▶ AIM OF THE EXERCISE
Identify all lines in the data containing the string "computer". Copy them out.

Records from a collection:
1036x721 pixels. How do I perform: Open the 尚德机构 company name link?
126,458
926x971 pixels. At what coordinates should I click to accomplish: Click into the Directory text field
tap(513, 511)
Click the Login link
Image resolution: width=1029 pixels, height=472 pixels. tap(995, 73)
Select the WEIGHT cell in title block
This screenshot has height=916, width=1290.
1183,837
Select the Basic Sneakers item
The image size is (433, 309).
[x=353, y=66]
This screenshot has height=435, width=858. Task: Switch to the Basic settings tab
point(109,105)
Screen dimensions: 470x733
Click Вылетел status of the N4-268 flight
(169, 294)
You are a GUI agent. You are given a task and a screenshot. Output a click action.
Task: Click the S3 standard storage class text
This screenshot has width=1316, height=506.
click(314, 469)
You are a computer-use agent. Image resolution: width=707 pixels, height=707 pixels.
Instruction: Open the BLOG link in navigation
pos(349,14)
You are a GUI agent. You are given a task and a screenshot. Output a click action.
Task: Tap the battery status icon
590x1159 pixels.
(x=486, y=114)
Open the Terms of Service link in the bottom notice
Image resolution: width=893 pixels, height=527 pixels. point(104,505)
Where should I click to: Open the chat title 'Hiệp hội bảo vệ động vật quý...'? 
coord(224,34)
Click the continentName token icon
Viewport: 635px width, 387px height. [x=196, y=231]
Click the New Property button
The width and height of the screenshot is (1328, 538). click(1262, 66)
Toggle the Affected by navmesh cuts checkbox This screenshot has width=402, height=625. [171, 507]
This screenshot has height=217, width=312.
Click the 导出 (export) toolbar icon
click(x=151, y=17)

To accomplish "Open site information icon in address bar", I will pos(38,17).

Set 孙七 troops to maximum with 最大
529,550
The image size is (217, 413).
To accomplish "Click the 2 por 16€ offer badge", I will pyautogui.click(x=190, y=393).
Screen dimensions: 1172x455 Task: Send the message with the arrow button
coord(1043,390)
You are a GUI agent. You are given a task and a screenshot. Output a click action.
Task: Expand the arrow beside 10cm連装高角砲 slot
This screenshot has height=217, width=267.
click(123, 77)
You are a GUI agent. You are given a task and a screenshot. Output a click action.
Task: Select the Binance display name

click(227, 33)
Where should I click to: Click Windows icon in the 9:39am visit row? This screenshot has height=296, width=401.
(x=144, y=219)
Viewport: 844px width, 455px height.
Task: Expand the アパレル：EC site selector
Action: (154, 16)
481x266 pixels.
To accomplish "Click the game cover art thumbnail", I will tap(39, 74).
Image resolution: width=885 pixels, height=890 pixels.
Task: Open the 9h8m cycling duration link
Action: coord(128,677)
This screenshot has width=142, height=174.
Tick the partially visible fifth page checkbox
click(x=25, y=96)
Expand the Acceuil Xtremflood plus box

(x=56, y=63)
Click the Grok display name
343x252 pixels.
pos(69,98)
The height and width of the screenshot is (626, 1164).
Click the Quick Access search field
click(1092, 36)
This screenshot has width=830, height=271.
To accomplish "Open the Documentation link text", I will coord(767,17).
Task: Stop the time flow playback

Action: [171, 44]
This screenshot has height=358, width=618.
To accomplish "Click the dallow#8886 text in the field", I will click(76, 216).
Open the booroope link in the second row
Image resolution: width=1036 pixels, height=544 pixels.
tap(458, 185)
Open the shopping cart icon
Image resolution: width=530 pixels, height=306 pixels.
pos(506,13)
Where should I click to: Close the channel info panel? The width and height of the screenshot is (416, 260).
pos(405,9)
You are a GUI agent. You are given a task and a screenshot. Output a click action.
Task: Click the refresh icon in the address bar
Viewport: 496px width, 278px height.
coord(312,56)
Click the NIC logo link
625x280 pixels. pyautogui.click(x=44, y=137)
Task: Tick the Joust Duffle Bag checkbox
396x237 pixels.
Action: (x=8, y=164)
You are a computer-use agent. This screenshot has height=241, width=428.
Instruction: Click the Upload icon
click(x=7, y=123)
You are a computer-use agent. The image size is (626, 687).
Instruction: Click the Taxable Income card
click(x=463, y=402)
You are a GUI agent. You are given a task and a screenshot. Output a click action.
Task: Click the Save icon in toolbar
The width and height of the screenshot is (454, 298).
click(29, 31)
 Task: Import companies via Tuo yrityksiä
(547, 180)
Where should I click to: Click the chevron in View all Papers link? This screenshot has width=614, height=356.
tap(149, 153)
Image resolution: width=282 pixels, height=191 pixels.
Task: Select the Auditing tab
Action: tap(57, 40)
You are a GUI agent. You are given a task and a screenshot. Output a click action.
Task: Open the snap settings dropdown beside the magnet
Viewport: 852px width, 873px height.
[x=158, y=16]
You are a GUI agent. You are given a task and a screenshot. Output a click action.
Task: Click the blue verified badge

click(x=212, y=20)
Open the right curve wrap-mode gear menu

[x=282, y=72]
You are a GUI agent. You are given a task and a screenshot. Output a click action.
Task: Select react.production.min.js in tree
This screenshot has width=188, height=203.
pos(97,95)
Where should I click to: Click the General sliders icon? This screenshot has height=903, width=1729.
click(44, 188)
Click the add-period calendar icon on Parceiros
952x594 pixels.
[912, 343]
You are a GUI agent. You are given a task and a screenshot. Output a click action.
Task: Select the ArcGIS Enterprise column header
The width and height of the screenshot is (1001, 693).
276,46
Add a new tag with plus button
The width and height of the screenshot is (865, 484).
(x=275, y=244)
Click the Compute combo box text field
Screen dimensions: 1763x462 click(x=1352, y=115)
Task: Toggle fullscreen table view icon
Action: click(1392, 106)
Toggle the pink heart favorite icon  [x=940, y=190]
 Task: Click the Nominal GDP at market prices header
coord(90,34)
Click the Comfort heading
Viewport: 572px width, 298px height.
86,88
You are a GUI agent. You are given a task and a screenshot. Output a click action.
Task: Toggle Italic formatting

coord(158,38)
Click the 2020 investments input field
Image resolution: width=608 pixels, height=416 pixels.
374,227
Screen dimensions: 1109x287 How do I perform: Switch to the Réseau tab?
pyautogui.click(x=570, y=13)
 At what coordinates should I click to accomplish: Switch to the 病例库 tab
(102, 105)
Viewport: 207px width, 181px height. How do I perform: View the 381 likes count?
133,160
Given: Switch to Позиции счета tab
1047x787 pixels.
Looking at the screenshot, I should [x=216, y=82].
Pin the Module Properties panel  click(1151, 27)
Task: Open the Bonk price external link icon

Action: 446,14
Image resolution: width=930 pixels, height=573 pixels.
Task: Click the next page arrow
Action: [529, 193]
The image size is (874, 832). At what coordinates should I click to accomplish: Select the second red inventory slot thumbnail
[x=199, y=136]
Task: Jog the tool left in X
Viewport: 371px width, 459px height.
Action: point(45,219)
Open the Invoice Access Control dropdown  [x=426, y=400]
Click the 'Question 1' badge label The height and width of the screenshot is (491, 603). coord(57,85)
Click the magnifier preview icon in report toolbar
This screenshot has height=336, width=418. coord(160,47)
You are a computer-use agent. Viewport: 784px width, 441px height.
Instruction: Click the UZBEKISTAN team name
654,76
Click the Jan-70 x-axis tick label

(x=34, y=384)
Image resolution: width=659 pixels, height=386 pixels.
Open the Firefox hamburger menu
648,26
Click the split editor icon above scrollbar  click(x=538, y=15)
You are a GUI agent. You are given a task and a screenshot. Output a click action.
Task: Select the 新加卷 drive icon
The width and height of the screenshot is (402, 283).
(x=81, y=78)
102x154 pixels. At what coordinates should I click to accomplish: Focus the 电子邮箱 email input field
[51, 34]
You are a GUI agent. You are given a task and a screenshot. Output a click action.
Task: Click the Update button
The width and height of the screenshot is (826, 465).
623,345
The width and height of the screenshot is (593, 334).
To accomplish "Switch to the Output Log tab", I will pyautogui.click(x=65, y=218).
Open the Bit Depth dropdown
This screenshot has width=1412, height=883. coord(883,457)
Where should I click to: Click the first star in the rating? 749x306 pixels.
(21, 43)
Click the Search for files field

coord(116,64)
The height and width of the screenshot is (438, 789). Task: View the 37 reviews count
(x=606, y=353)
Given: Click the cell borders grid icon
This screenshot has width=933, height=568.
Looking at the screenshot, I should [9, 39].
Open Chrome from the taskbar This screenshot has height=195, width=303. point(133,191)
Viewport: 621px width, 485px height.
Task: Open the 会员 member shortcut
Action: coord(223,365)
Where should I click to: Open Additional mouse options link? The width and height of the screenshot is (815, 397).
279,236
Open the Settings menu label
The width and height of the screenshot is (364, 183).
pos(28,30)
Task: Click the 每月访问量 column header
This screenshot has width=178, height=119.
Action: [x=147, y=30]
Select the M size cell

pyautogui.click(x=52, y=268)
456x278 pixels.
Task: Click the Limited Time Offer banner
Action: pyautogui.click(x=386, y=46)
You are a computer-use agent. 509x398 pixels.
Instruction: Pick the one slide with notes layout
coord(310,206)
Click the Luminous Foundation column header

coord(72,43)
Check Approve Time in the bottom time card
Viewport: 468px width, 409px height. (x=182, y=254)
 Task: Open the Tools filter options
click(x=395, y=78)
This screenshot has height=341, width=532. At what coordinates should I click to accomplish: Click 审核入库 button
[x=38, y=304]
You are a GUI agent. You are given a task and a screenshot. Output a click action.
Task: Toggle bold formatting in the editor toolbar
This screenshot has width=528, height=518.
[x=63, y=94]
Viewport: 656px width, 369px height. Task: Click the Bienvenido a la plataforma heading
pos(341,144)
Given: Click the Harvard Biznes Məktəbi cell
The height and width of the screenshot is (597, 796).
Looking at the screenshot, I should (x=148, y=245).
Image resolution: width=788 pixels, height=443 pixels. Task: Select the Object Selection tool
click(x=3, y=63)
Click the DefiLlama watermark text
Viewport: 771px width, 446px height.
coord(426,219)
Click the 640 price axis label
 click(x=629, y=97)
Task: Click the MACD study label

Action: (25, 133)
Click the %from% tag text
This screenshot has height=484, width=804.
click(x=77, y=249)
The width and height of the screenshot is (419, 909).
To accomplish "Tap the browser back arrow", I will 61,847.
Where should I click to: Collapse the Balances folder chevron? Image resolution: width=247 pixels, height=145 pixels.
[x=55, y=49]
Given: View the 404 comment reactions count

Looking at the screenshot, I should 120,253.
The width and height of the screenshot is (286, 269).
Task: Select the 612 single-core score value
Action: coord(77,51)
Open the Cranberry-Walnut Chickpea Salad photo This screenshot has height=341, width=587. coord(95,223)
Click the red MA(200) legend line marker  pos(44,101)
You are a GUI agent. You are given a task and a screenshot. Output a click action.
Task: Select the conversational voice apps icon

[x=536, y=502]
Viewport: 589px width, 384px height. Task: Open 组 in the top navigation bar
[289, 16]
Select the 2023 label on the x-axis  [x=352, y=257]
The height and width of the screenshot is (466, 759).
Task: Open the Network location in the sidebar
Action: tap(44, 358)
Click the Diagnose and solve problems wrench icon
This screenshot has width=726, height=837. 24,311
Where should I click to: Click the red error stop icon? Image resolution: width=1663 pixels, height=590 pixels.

▶ TASK RESPONSE
You are a computer-use agent. Image resolution: width=707 pixels, height=707 pixels.
You are a computer-use agent. This screenshot has height=241, width=428.
You are a computer-use agent. The image size is (626, 687).
You are a computer-use agent. Viewport: 784px width, 441px height.
You are a computer-use agent. 509x398 pixels.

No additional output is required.